_Exercise directions_
Only one span is wanted from the lines below: from the one with "The width and height of the screenshot is (797, 509)." up to and including the one with "the magnifying glass". Copy it exactly, without images.

_Data_
----------------------------------------

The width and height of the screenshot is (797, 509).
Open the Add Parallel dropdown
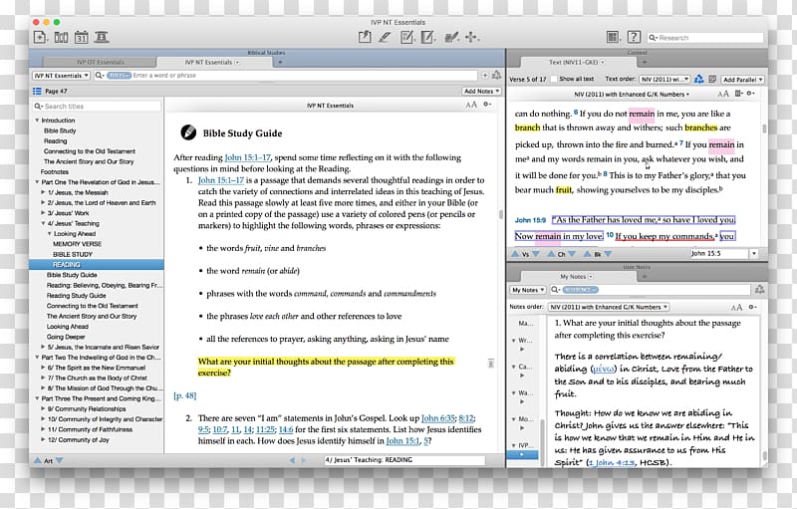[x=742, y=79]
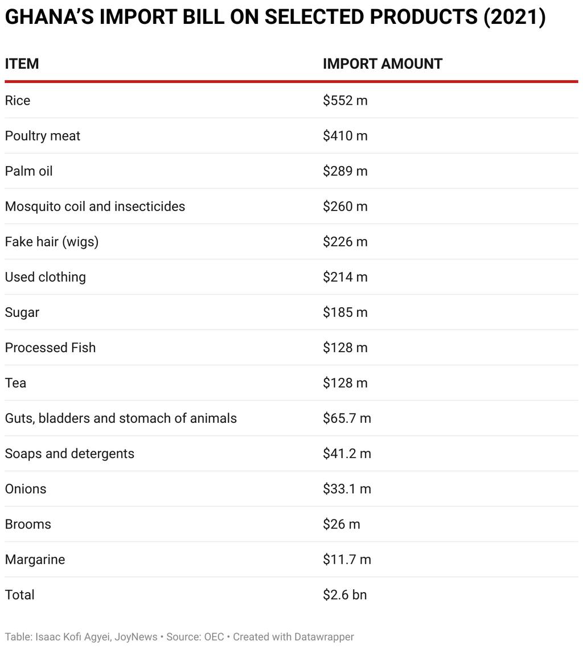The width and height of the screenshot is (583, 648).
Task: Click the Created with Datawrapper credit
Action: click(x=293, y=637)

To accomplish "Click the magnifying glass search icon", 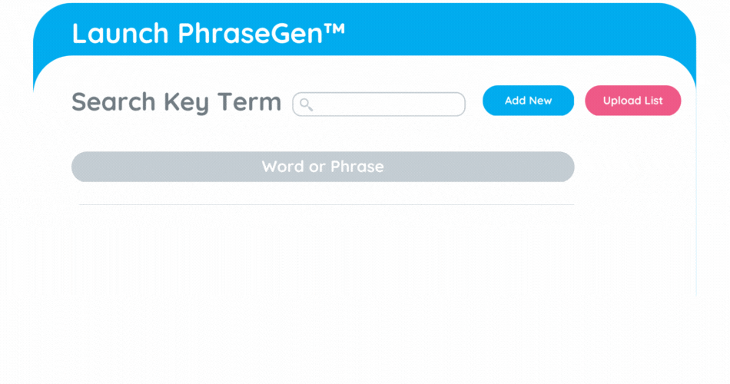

----------------------------------------

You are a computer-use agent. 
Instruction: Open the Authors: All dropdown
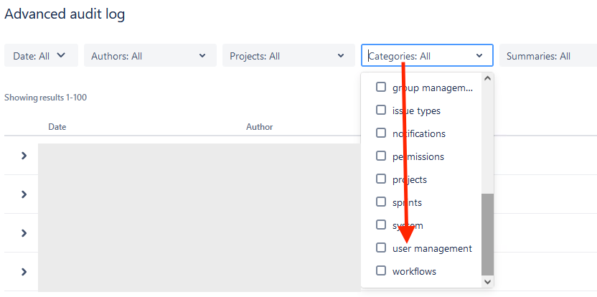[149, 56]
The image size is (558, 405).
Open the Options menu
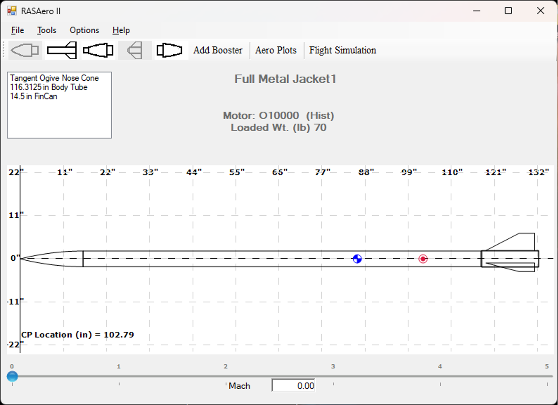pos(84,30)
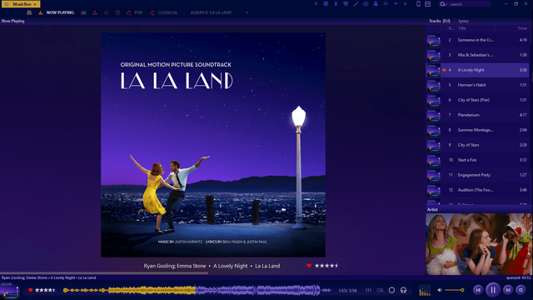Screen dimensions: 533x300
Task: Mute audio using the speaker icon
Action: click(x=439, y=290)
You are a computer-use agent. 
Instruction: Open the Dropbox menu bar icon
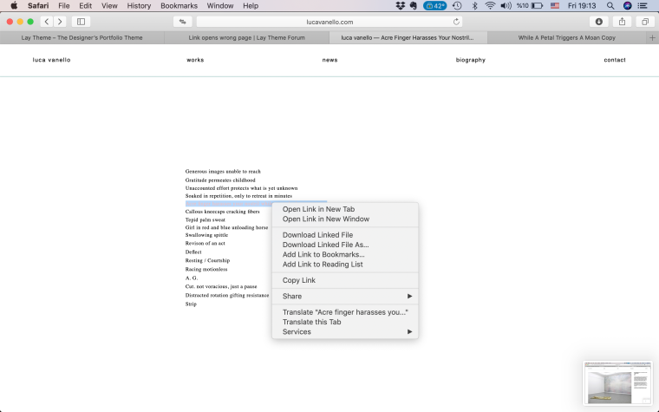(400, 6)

----------------------------------------

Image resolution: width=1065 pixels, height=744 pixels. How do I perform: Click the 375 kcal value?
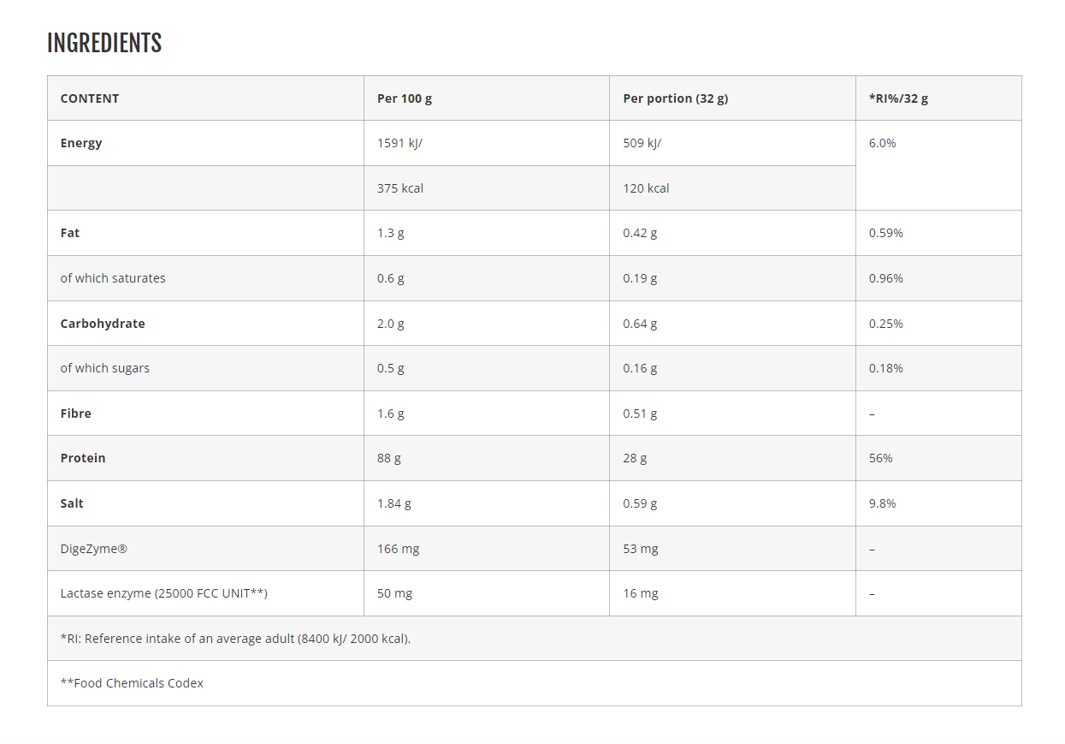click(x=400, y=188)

----------------------------------------

_Solution to this problem_
The width and height of the screenshot is (797, 509).
Open the Add Parallel dropdown
[x=742, y=79]
The width and height of the screenshot is (583, 648).
Task: Click the Created with Datawrapper credit
Action: click(x=293, y=637)

To accomplish "Click the magnifying glass search icon", 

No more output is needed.